My freshman daughter was getting pressure from a senior to like Led Zeppelin and the Rolling Stones. Of course, I encouraged her to like what she likes.
This also started an interesting conversation about definitions of “good” and “essential”. And why her friend was right about the bands in a categorical sense but wrong about them in an art-is-art sense.
The fact that Led Zeppelin and the Rolling Stones (and the Beatles, Bob Dylan, etc.) are seminal acts of their era is obvious. Anyone interested in rock music really does need to listen to them. Yes, because they’re good. But also because so many other musicians followed them.
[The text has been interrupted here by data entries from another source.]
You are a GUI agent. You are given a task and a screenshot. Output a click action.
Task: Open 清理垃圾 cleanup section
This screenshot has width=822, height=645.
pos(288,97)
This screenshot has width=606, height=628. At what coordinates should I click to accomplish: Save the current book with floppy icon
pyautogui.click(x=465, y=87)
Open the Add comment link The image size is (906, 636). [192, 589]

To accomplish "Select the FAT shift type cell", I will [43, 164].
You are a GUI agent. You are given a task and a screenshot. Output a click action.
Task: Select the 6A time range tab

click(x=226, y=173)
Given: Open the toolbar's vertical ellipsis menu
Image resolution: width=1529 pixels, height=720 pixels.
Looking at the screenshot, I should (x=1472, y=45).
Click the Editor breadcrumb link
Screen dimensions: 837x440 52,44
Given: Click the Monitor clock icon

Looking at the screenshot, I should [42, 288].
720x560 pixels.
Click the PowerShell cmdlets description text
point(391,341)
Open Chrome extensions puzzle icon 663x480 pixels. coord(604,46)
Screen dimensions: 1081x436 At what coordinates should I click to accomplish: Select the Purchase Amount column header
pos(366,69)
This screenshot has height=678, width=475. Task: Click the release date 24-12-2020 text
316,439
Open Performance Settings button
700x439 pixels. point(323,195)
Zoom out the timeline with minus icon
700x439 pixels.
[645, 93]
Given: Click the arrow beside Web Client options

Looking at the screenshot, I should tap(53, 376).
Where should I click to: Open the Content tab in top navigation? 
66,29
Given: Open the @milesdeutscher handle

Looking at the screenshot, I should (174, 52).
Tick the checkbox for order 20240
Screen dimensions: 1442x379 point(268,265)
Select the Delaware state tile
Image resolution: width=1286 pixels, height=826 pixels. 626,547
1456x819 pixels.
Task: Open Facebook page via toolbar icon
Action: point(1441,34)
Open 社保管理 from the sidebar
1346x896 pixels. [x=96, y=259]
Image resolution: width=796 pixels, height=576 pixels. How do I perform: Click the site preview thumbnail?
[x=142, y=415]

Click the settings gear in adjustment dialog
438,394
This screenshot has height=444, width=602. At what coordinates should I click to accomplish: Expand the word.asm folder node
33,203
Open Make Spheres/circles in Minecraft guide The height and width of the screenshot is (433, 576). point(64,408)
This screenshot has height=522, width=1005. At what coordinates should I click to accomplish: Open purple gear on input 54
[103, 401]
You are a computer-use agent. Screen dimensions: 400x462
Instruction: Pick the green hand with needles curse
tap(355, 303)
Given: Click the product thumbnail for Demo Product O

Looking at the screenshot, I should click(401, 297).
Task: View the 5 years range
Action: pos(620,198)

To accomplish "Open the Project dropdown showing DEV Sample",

Knowing how they influenced others is valuable. So, in that sense, you don’t have to like them to appreciate the work.
And yet, their music was inspired by earlier sources. Why should we treat the Stones as more important than the blues they cribbed from?
So in a race to listen to the most “essential” listening, this senior is not all that further along.
This is the flaw in the “most essential” frame. It derives most of its gravitas from treating music like evolutionary biology. While often declaring a moment (for most of life, it is has been the 1960s) as a genesis era. Why? Mostly because we like it.
It all seems disturbingly arbitrary. Perhaps not as arbitrary as “I like it.” But, in surprising ways, also not that much less arbitrary.